Is heat robbing you of a good night’s sleep?
“Even for those who do not suffer from a sleep disorder, getting to sleep can be more of a challenge in New England during the summer months,” said Dr. Karin Johnson, director of the Sleep Lab, Baystate Medical Center. “When the temperatures are warmer and the sun’s natural light may wake you earlier in the morning, that can become a problem for some. For those who keep the windows open, noisy cars outside or the sounds of nature like crickets chirping the night away can make getting to sleep even more of a challenge.”
There have been studies done on exactly what room temperatures are beneficial to our sleep. In general, many cite between 60 and 67 degrees Fahrenheit as ideal with temperatures exceeding 75 degrees Fahrenheit and below 54 degrees Fahrenheit as disruptive to our much needed sleep.

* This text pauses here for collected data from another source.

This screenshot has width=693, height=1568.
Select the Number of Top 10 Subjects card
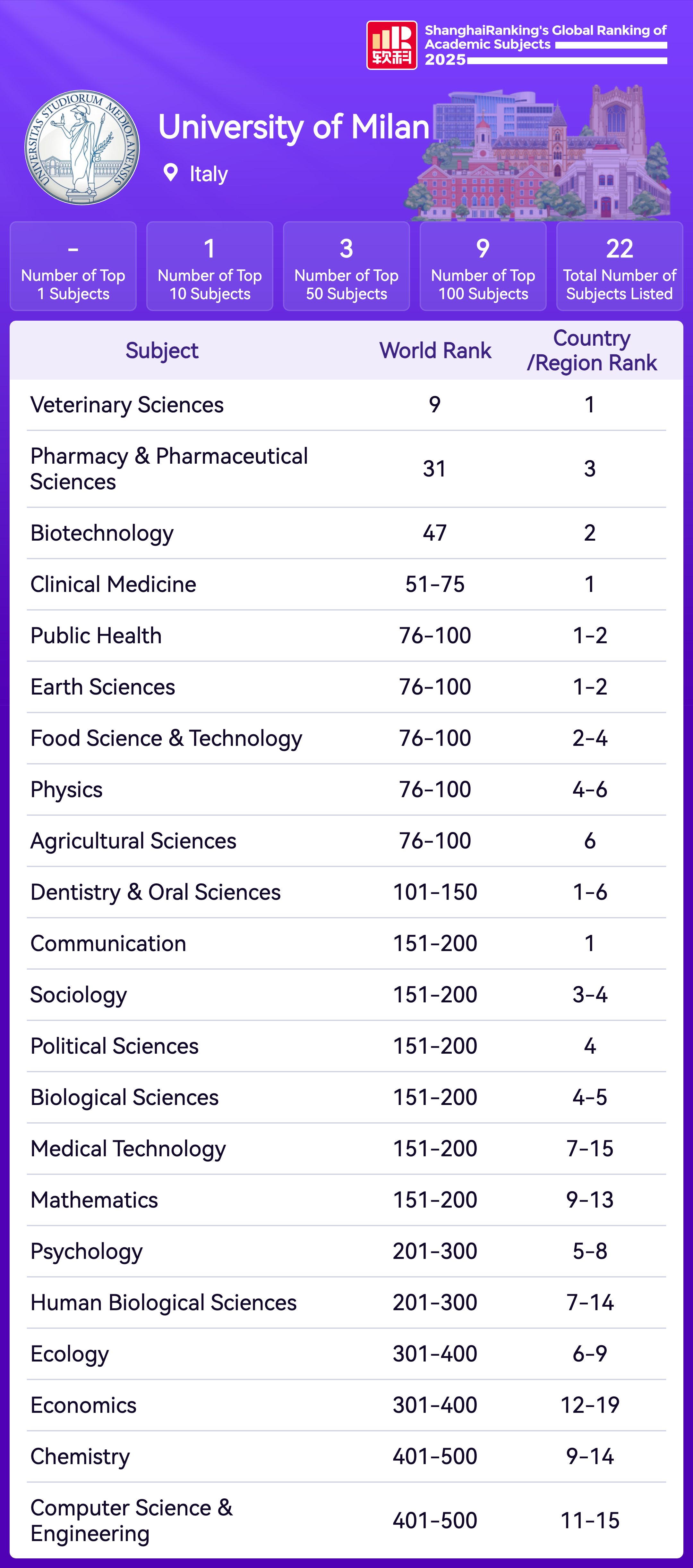tap(210, 266)
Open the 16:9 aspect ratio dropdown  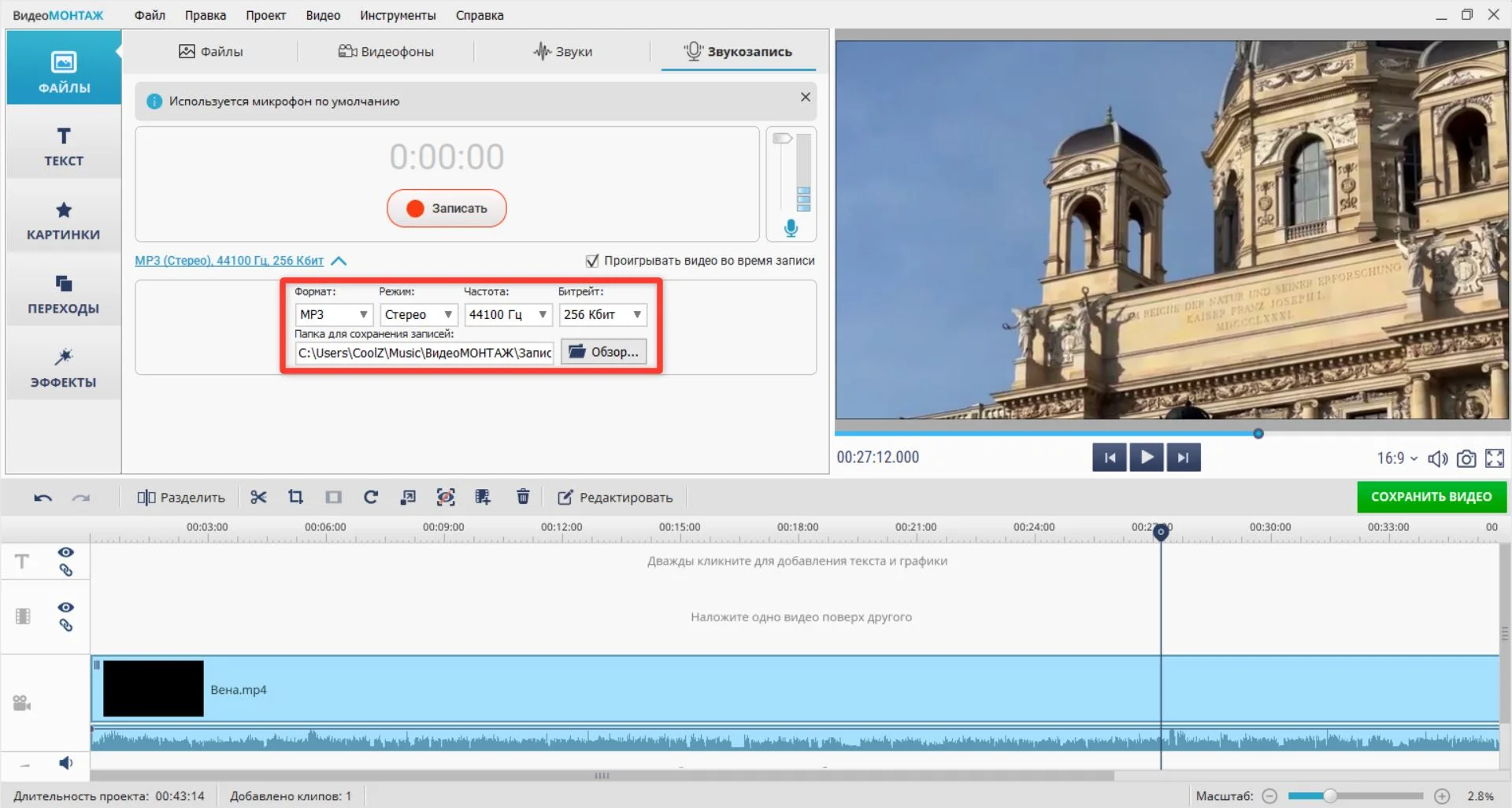1396,458
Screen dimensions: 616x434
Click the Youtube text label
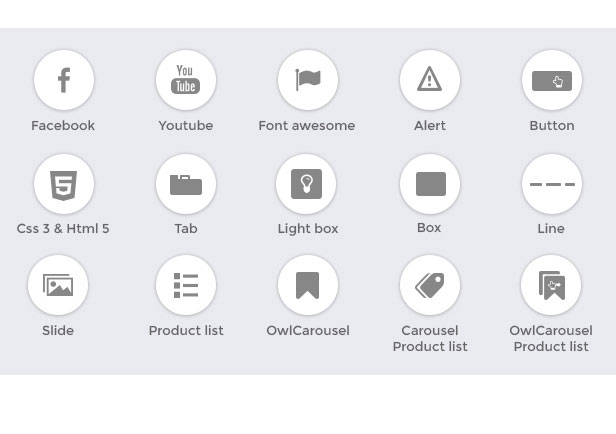[186, 126]
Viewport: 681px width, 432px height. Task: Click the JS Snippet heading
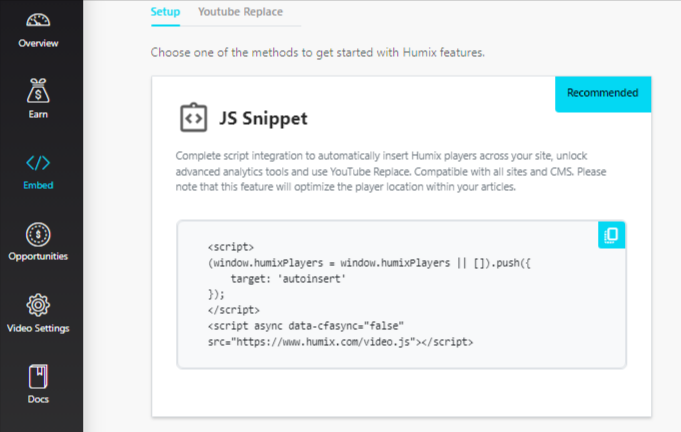(x=263, y=119)
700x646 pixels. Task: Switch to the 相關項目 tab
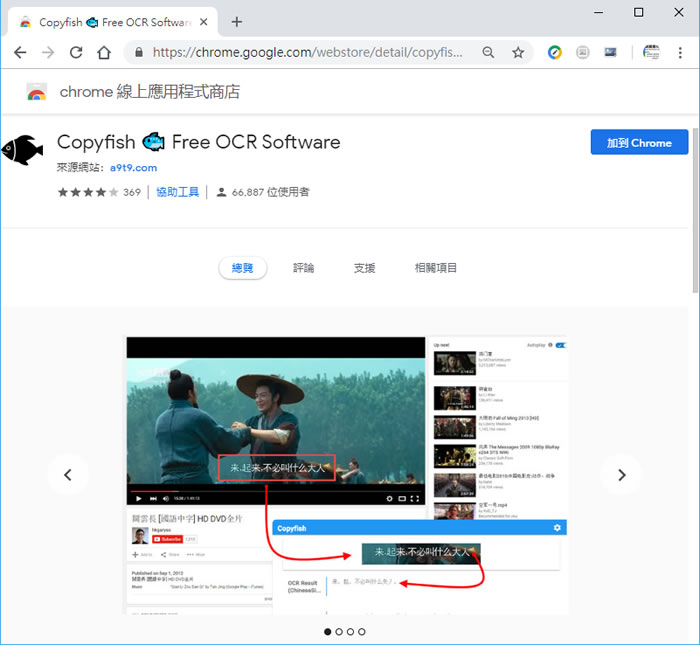click(x=436, y=268)
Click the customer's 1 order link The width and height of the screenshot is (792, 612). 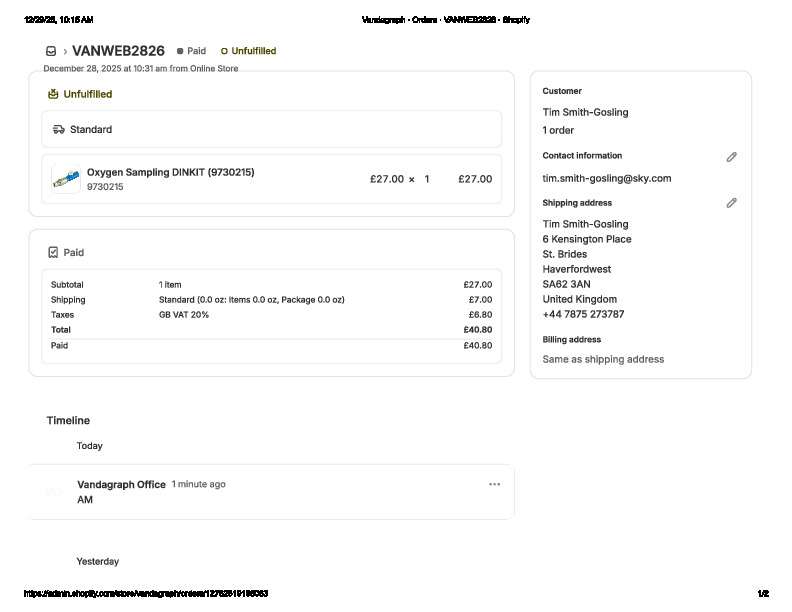[558, 130]
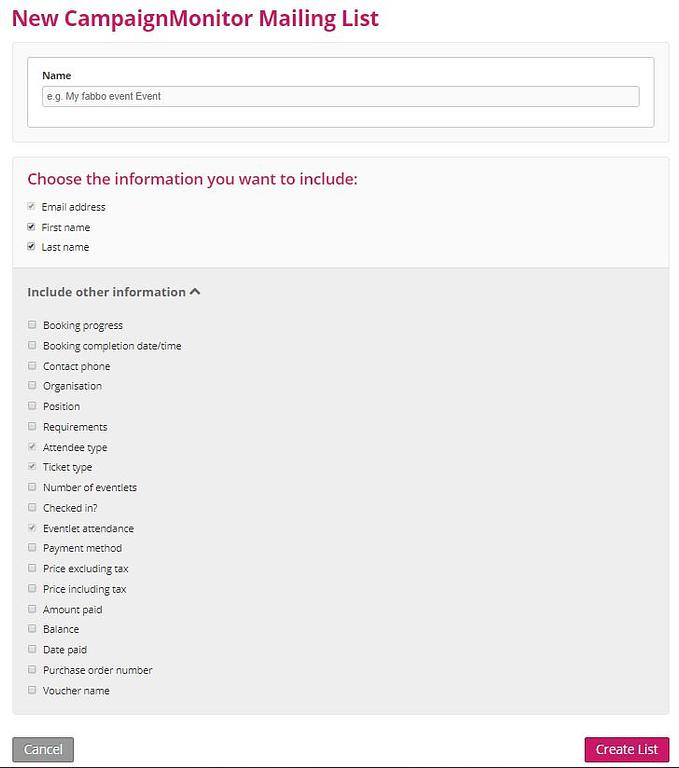Screen dimensions: 679x768
Task: Include Payment method in the list
Action: pos(32,548)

The National Sleep Foundation offers the following tips to help both young and old sleep better in uncomfortable, hot weather, especially when air conditioning isn’t an option:
- Use a fan to keep the air circulating.
- Close the blinds to keep out sunlight. Also, keep the windows closed if the temperature outside is much hotter than inside. Open the windows at night if the temperature is cooler outside than in your house.
- Heat rises. So, sleep downstairs in the blistering heat.

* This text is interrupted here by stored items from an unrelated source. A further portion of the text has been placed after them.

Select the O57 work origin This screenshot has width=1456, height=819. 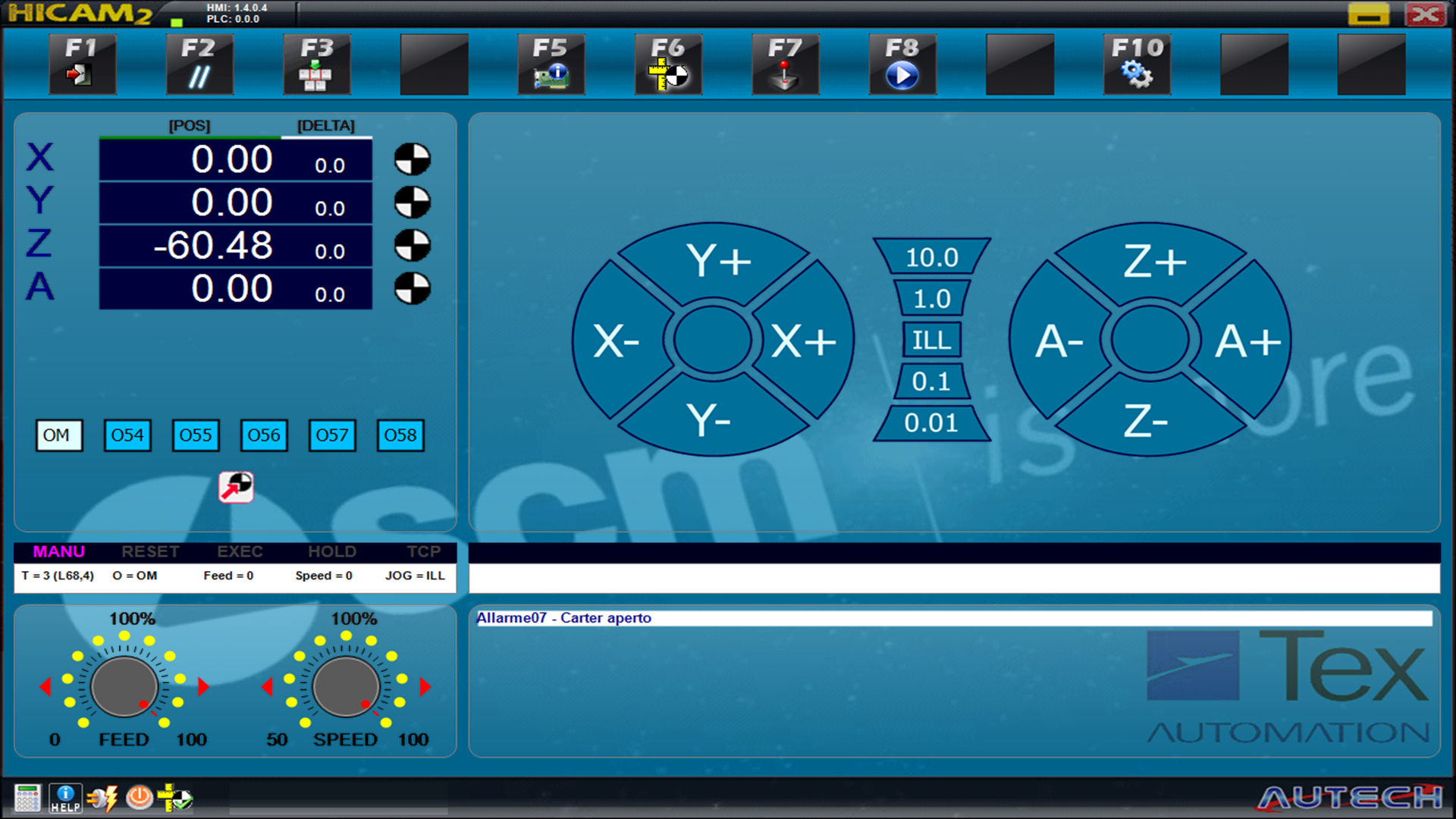pos(332,435)
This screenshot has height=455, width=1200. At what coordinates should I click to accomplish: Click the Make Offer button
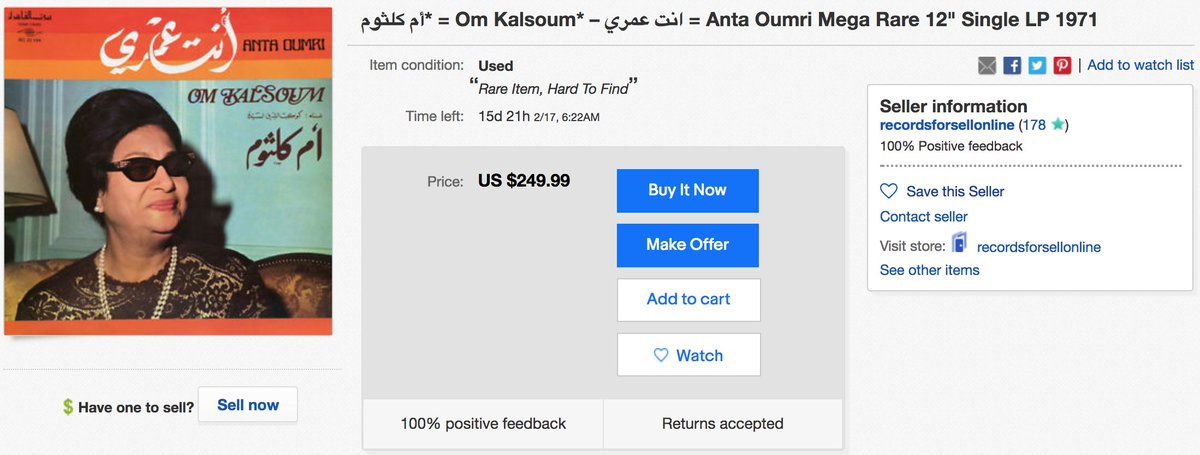click(x=688, y=245)
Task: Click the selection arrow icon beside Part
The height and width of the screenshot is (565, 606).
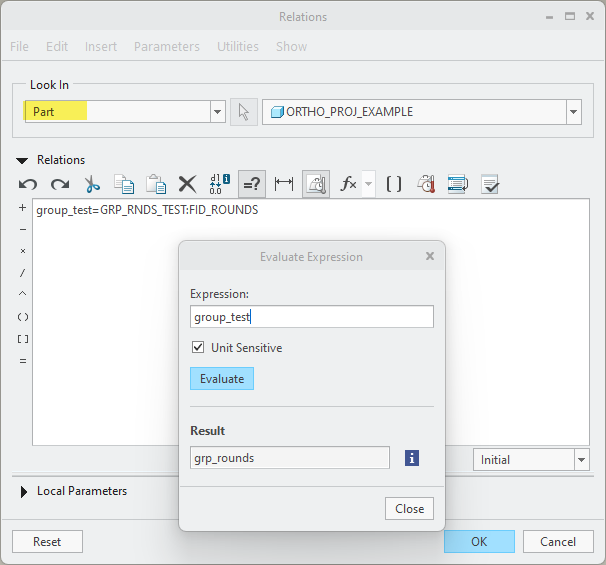Action: (x=244, y=112)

- If you do not have an air conditioner, and fans just aren’t doing the trick, consider asking family or friends who do have an air conditioner if you can stay with them for a few nights.
- Other options include sleeping outdoors under protection for mosquitoes and other insects, or during an extreme heat wave, some communities may open cooling centers in schools or public places that are air-conditioned.
- Water is a great cooling agent and taking a cold shower or bath before bed may help.
- Wear light bedclothes and light pajamas. There are pajamas made from materials that wick away sweat, meaning the fabric pulls moisture from the body to the exterior of the clothing item where it can evaporate more easily.
Additional tips to consider:
- Keep a mist bottle filled with water near the bed (place some ice in it to keep it cold longer) and when waking during the night, spritz your face and neck to help cool down.
- Before going to bed, place your bed sheets and pillow cases in the freezer for about 30 minutes, then place them back on your bed and hit the sack immediately. Hopefully, you will fall asleep before they lose their chill.
- Place a tray of ice cubes, or a bowl topped off with ice, in front of a fan to help cool the air. What happens is that the breeze generated by the fan will pick up the cold water from the surface of the ice cubes and turn it into a comfortable, cooling mist.
Dr. Johnson noted that for those with sleep apnea and treating it, for example, with a CPAP machine may get more water in the tubing if their air conditioner is cooling down the air around them.
“This can cause condensation which can be addressed by using heated tubing or an insulation sleeve,” she said.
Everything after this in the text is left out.